# Returning to Hive without pollen??



## capebee (Mar 5, 2012)

I notice a lot of bees returning to the hive without being loaded with pollen.
What do they do "out there in the world" if they're not gathering pollen to bring
back to the hive? I was just out there looking at them (1pm here) and didn't really
see any bees returning with pollen.... just curious. Thanks


----------



## JRG13 (May 11, 2012)

water, nectar, scouting, or coming back from cleansing flight or orientation flight.


----------



## mrobinson (Jan 20, 2012)

Never try to "micro-manage" bees.  _They_ are the Ancient Ones.


----------



## Clairesmom (Jun 6, 2012)

The bees will gather nectar or pollen, but not both on the same trip. They might also be bringing in water.


----------



## capebee (Mar 5, 2012)

thank you all for the replies. I didn't consider the nectar gathering. I guess you wouldn't 
notice that they are returning with nectar in the same way you'd notice they are returning with
pollen (the pollen being noticeable on their bodies)......


----------



## Daniel Y (Sep 12, 2011)

I didn't know they only gather one or the other. I was watching a lot of bees the other day on different flowers. some plants have tiny flowers that don't seem to get a lot of pollen on the bees. BUt limited ability to carry a load makes since that they concentrate on one or the other. I have tons of bees coming and going but not a lot of them carry pollen right now.


----------



## Michael Bush (Aug 2, 2002)

In this heat, water is likely. If it wasn't so hot, nectar would be just as likely...


----------



## JD's Bees (Nov 25, 2011)

Some bees will gather both pollen and nectar on the same trip. Noticed a bee yesterday working clover which has brown pollen yet she had large loads of yellowish orange pollen from sow thistle.


----------



## Keth Comollo (Nov 4, 2011)

Noticed a sharp drop off in pollen intake on my hives in the last week. I can only guess the heavy rains washed a lot of it away. The pond at the end of my street is yellow. Should rebound with the warm dry weather predicted.


----------



## BeeCurious (Aug 7, 2007)

capebee said:


> snip
> I guess you wouldn't notice that they are returning with nectar in the same way you'd notice they are returning with pollen (the pollen being noticeable on their bodies)......
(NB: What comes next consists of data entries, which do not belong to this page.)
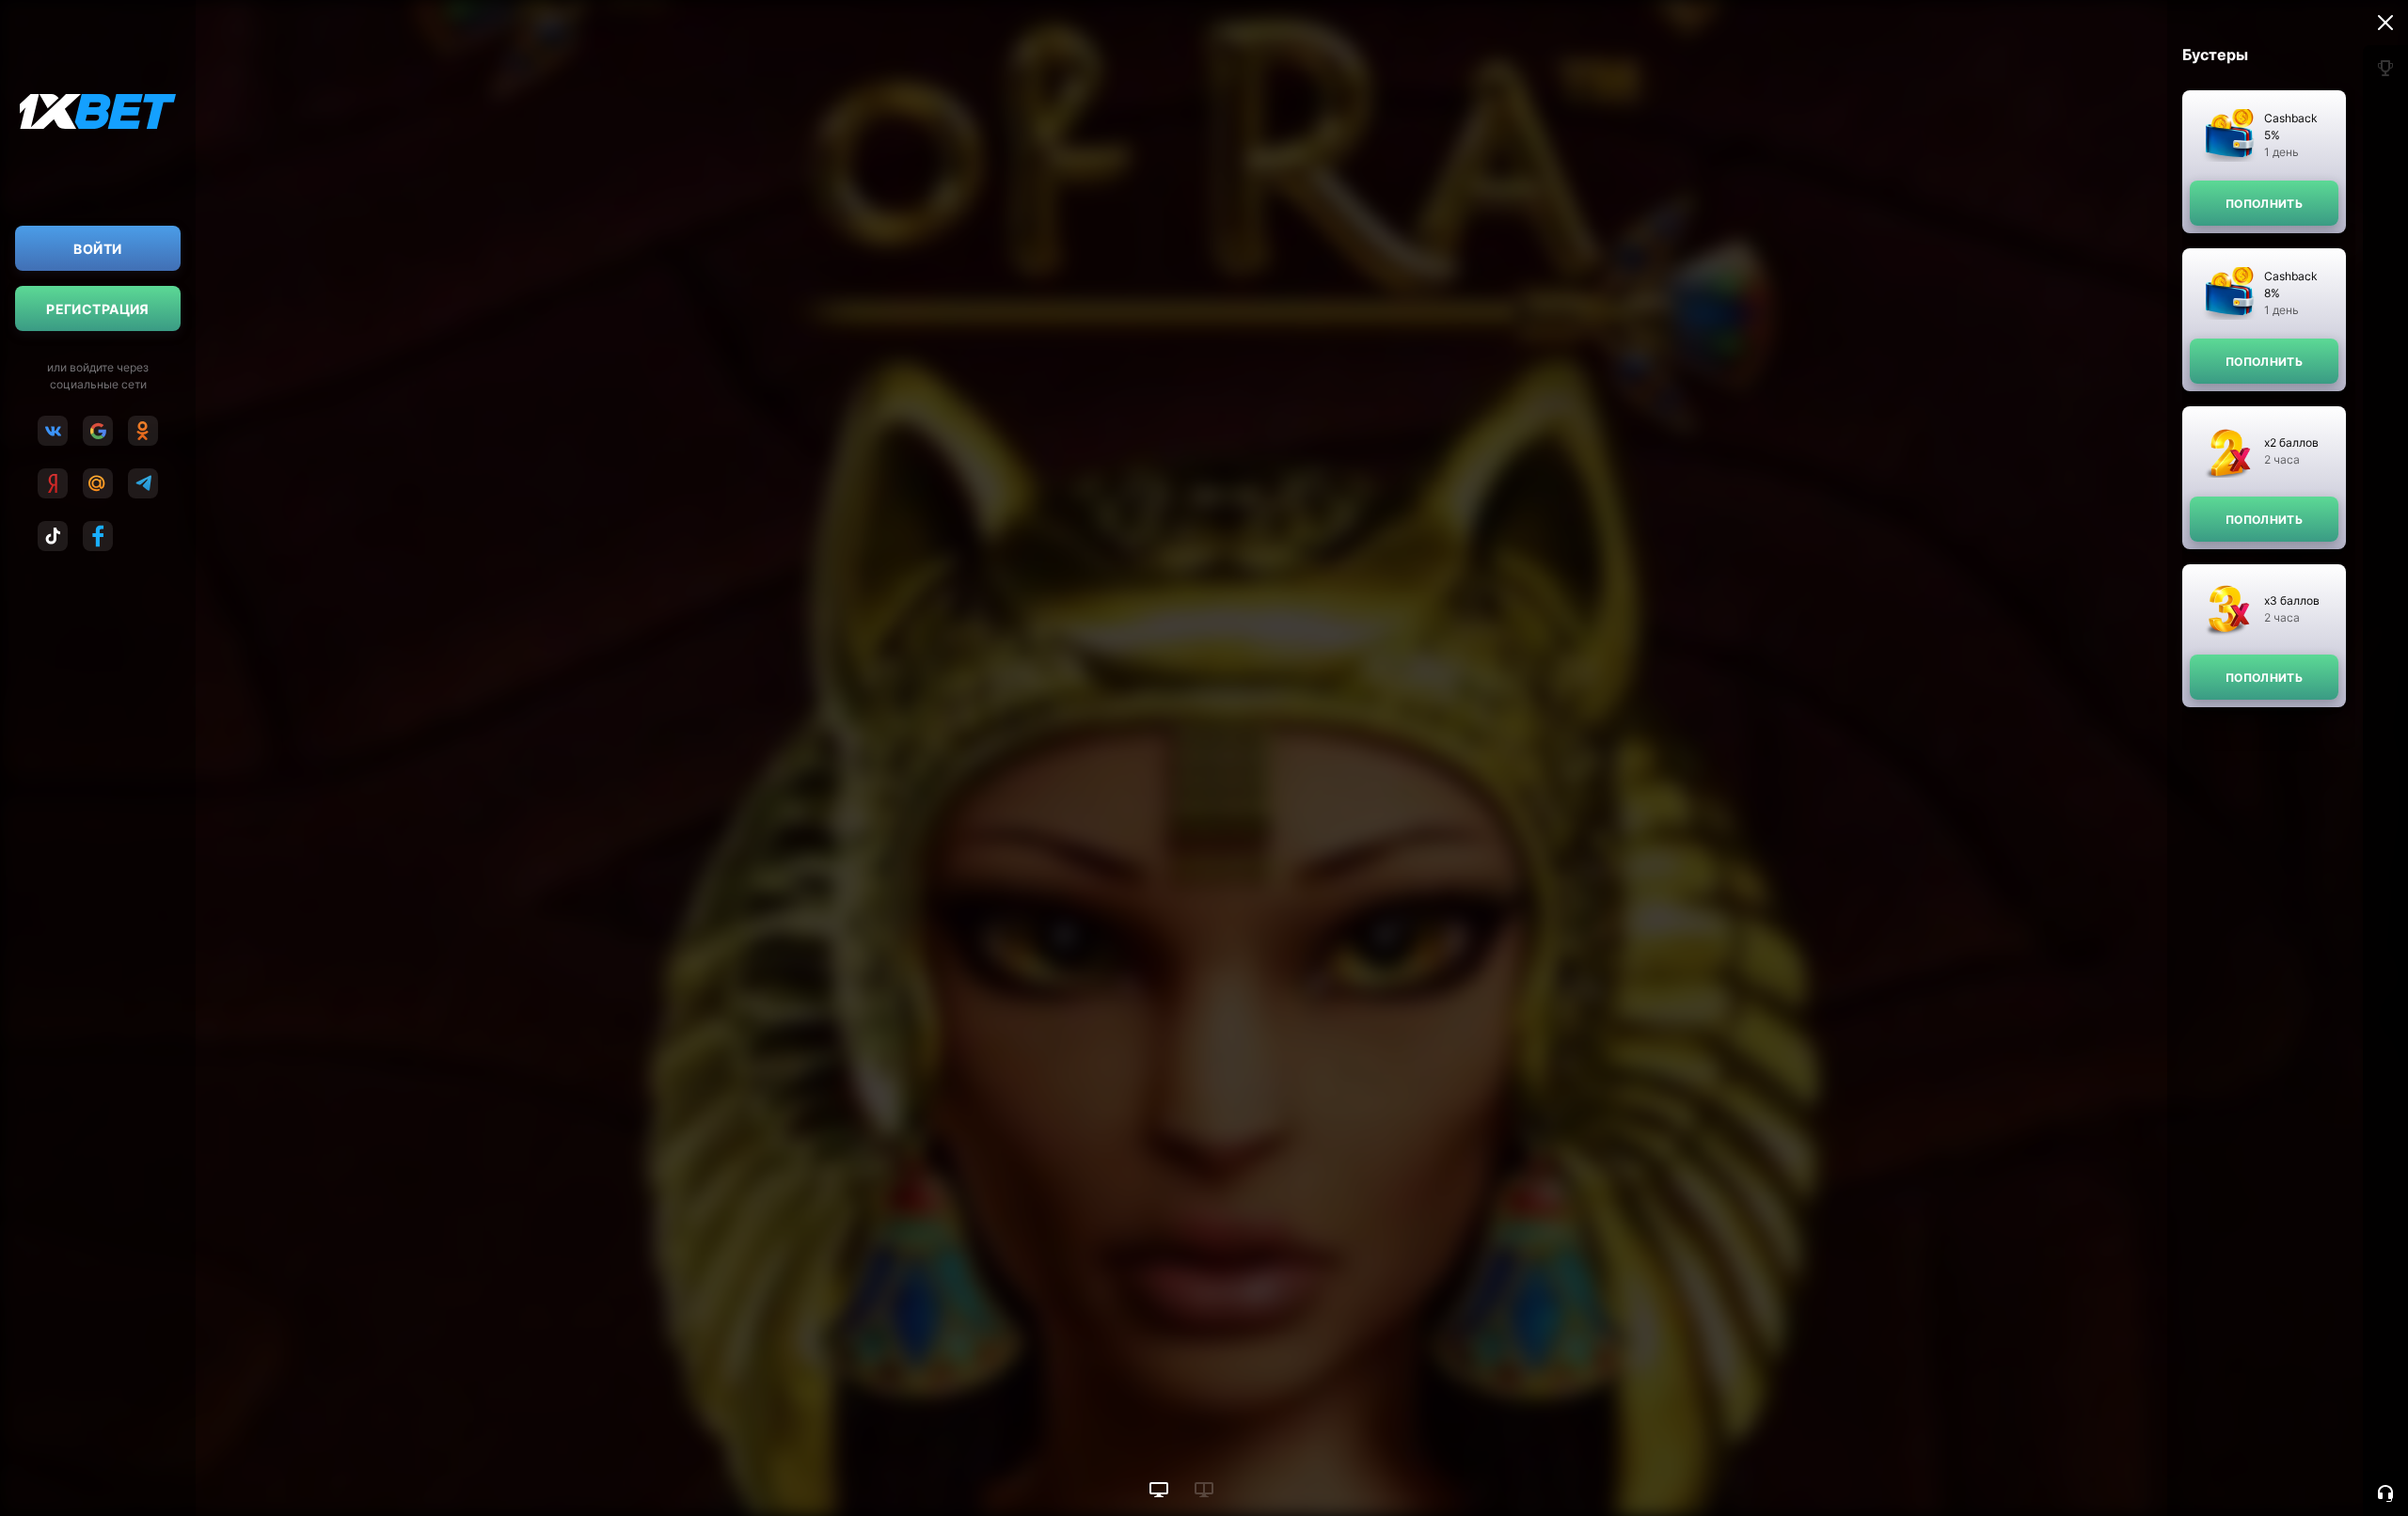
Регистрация (98, 309)
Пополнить (2264, 204)
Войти (97, 249)
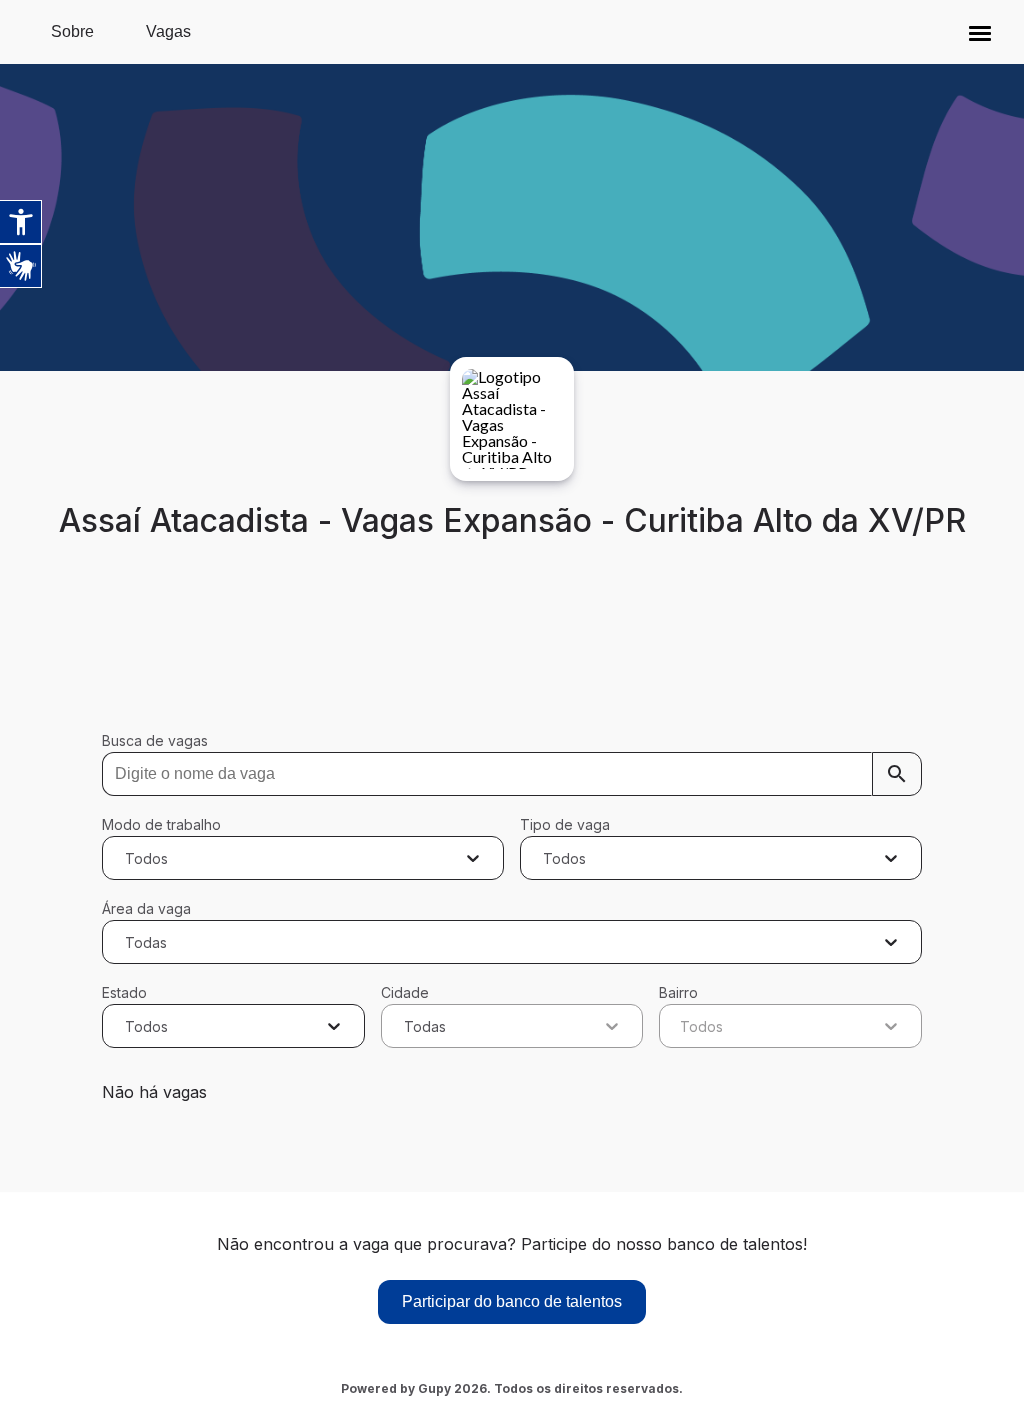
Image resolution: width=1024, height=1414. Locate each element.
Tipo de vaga (565, 824)
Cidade (405, 992)
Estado (124, 992)
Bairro (678, 992)
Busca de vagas (155, 740)
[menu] (980, 32)
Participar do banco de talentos (512, 1301)
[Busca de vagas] (897, 774)
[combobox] (127, 858)
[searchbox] (511, 774)
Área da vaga (146, 908)
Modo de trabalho (161, 824)
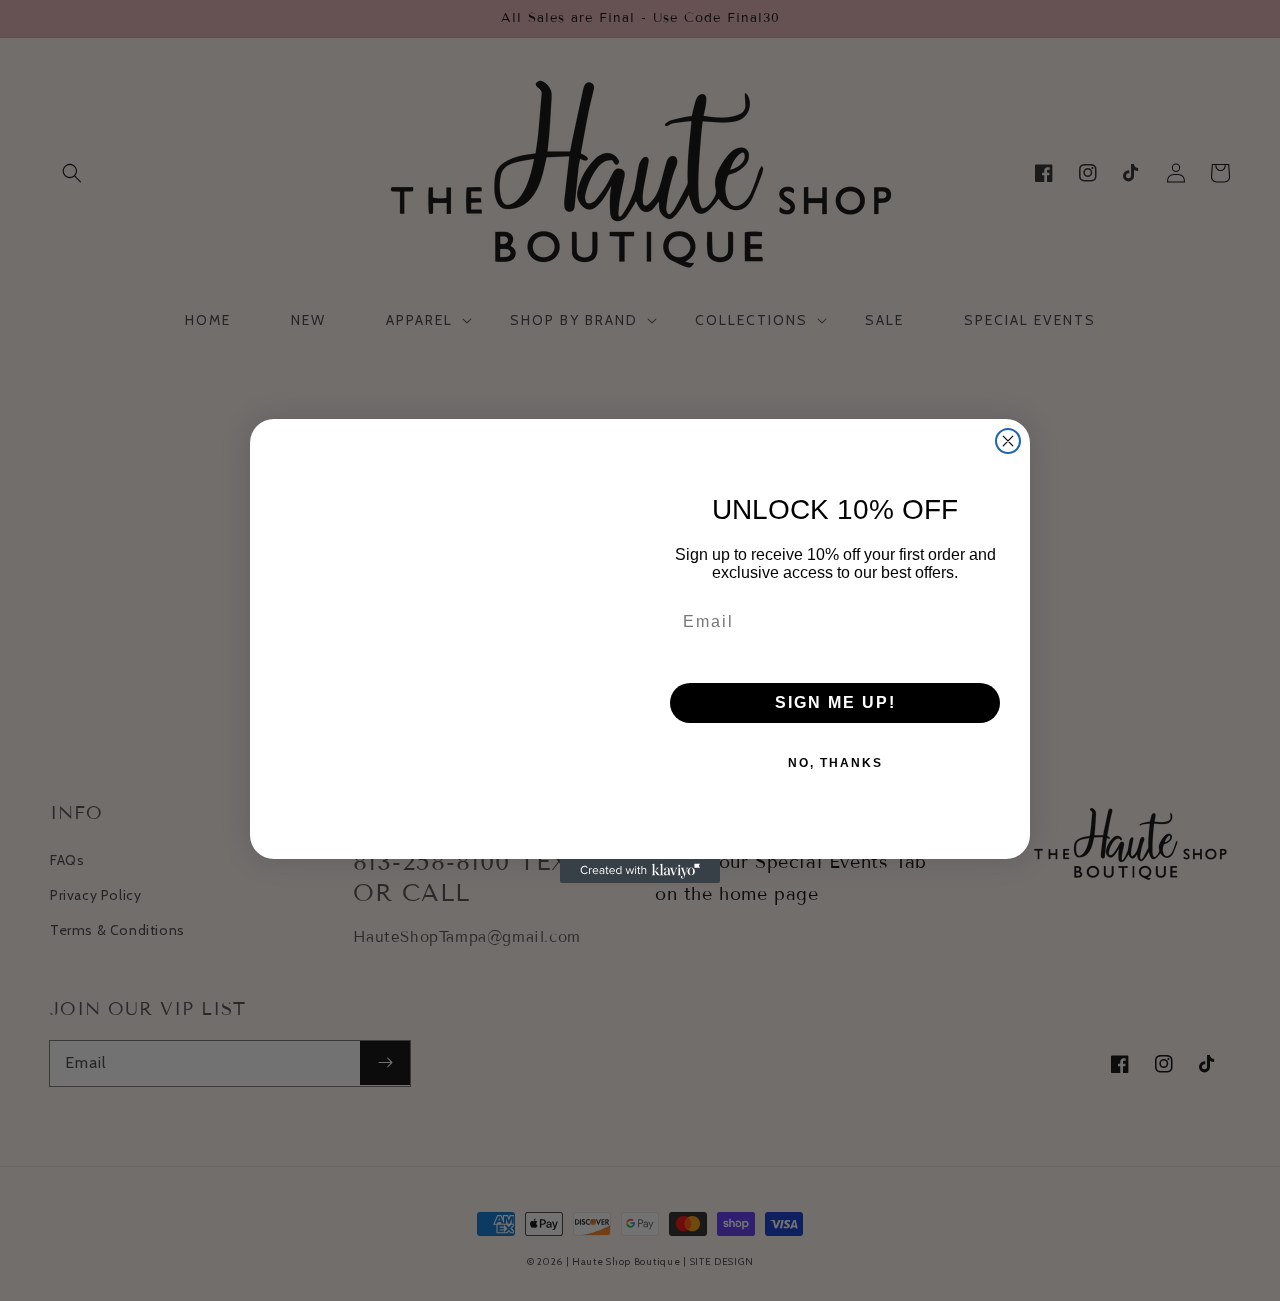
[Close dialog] (1008, 441)
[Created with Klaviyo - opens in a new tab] (640, 871)
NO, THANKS (835, 763)
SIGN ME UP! (835, 702)
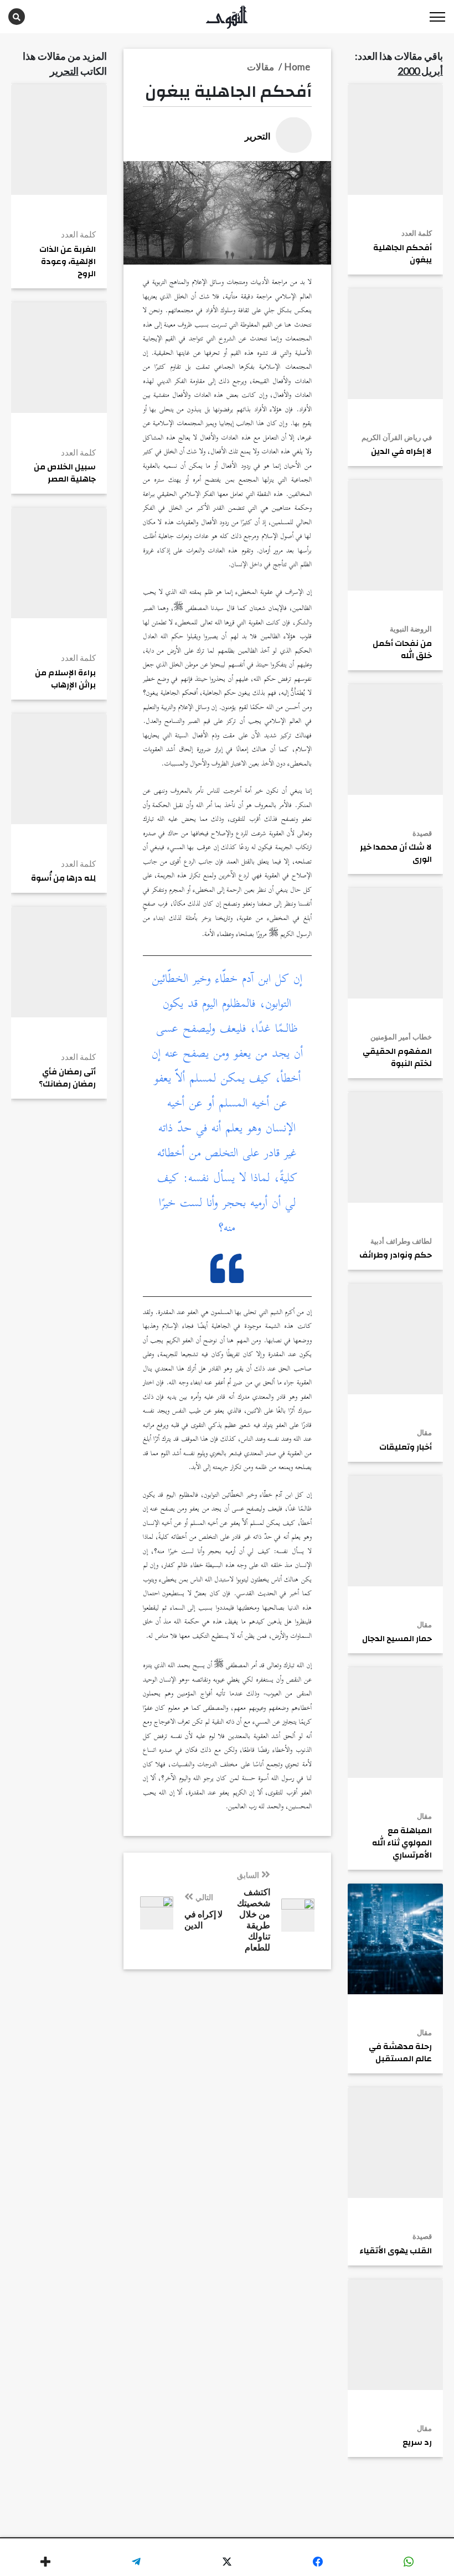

And returning full of nectar or water wouldn't be the same as a robber approaching the hive. I recently came across this: " Now a flying bee with empty honey sac flies with legs extended behind, whereas a loaded bee bends the hind legs to bring them forward."


----------



## capebee (Mar 5, 2012)

Many of our flowers as well as clover have dried up here so I'm not seeing as much
pollen laden bees returning. However today I did notice a lot of bees on a flowering 
weed (we call them "milk weed" and I'm not sure what the real name for them is)....
see attached.








On another note... we had a little taste of some honey from our hive on a spoon. Being new bees we'd not
tasted fresh honey before. Pretty incredible!!


----------



## Keth Comollo (Nov 4, 2011)

Yep, that is Milkweed. Bees love it!


----------



## Wickedlees (Apr 2, 2012)

I'm so glad I came across your post! I was just thinking the same thing, but we have had VERY dry weather here in CO, I noticed many of my bees are coming back empty legged, I wasn't sure why. I'm having serious issues with wasps near my hive, I just switched to a top feeder from a front feeder I'm worried my girls won't find it, but then I found the jar empty so I think they got it! My Raspberries are not as heavy as they were in the earlier months but here is a good pic of one of my girls on the bush.


----------



## GregBeekeeper (Mar 22, 2012)

Also don't forget bees collect propolis, and put on their legs like pollen


----------



## GregBeekeeper (Mar 22, 2012)

Thanks for that interesting observation


----------



## clumsy red bear (Jun 15, 2012)

They go hang out at all the top bars? I saw mine flying in with little six packs. I think I'll join them.


----------



## woodedareas (Sep 10, 2010)

This is an interesting thread. I have noticed the same thing. But with the increasing temperature and no rain, my supers are also not progressing. When temperatures approached 100 the other day the bees hunkered down and drank all of the water I provide at various locations. They spent their energy keeping cool rather than scavenging.The following day when the temp when to 85 degrees, they began to scavenge and did not consume as much water. Still we have had extremely limited increases in our supers. The lack of rain has impacted the blooming of new plant materials and adversely impacted others.


----------